• _Texto de origem_:
>>>>>
Otimizar os produtos lácteos à base de plantas



Os engenheiros químicos da UNSW Sydney criaram um queijo à base de plantas que derrete, estica e doura sob a grelha, abrindo caminho para alternativas mais realistas de laticínios e carne que misturam proteínas vegetais com carboidratos complexos.

“Cores e sabores são a parte fácil”, diz a professora Cordelia Selomulya, que tem trabalhado em texturas de alimentos à base de plantas na UNSW desde 2019. “Mas replicar a estrutura – aquela atração do queijo derretido ou a sensação suculenta da carne na boca – é o verdadeiro desafio”, acrescenta.

Embora as alternativas à base de plantas estejam no mercado há muitos anos, alguns dos produtos atuais ainda ficam aquém, pois comportam-se estranhamente sob calor, não fornecem efetivamente a nutrição prometida no rótulo – incluindo proteína suficiente – e simplesmente não têm as propriedades sensoriais dos produtos lácteos.

A Professora Selomulya e a sua equipa da Escola de Engenharia Química da UNSW estão a trabalhar ativamente para alterar esta situação, trabalhando em camadas de proteínas de origem vegetal com polissacáridos naturais – açúcares complexos e fibras alimentares – para imitar a “sensação” dos produtos de origem animal.

Isto também ajuda a garantir que os alimentos resistem à cozedura e aos ciclos de congelação e descongelação do armazenamento a longo prazo, ao mesmo tempo que libertam nutrientes durante a digestão.

Elástico e derretido

A mais recente descoberta da equipa é um queijo à base de plantas que combina proteína de ervilha com polissacáridos para obter uma textura mais “viva”.
<<<<<
• _Material_:
>>>>>
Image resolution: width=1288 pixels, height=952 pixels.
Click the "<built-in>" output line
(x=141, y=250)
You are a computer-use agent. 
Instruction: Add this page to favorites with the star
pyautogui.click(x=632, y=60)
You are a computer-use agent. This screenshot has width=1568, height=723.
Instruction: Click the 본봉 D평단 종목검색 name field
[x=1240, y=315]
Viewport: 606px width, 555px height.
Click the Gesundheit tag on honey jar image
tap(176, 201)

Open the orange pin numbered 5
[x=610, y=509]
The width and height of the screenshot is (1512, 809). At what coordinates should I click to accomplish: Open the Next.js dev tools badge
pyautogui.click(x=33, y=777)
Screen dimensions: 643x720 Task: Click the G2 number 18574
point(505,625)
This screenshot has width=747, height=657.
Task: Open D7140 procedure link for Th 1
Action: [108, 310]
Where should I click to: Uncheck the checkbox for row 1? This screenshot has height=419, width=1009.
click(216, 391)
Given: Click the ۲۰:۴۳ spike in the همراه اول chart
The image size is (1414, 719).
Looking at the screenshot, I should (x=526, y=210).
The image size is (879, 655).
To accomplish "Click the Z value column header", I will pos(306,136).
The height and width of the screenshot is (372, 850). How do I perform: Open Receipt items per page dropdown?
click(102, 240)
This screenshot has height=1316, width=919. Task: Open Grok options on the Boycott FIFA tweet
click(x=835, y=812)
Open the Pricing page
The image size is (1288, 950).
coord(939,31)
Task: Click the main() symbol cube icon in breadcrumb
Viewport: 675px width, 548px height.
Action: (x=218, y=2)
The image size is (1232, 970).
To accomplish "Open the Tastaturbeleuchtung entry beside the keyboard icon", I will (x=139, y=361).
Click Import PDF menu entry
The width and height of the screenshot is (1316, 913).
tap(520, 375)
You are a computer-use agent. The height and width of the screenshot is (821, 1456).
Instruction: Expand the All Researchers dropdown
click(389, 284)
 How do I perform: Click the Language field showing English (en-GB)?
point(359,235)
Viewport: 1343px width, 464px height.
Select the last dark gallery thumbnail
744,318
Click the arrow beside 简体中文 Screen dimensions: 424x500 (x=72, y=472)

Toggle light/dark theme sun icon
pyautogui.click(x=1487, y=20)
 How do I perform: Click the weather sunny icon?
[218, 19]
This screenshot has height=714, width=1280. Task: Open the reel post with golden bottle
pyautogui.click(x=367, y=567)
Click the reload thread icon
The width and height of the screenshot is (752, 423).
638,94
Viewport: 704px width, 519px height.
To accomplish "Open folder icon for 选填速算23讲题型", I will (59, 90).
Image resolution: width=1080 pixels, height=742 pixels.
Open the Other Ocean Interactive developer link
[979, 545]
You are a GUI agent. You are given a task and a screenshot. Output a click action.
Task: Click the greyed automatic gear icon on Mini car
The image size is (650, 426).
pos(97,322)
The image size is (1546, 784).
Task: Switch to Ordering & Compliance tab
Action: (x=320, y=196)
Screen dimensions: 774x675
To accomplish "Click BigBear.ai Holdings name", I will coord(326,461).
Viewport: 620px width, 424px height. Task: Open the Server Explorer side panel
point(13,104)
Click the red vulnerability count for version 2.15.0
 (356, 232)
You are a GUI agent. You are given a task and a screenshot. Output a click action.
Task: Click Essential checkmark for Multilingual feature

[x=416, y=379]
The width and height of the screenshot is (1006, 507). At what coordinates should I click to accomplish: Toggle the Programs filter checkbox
<<<<<
• _Instruções da tarefa_:
Responda às perguntas abaixo com base no texto sobre laticínios à base de plantas.
(a) Desde que ano a professora Cordelia Selomulya trabalha em texturas de alimentos à base de plantas na UNSW?
(b) Segundo a professora, o que é "a parte fácil"?
(c) A que escola da UNSW pertence a equipa da professora Selomulya?

• _Solução_:
(a) Desde 2019.
(b) As cores e os sabores.
(c) À Escola de Engenharia Química.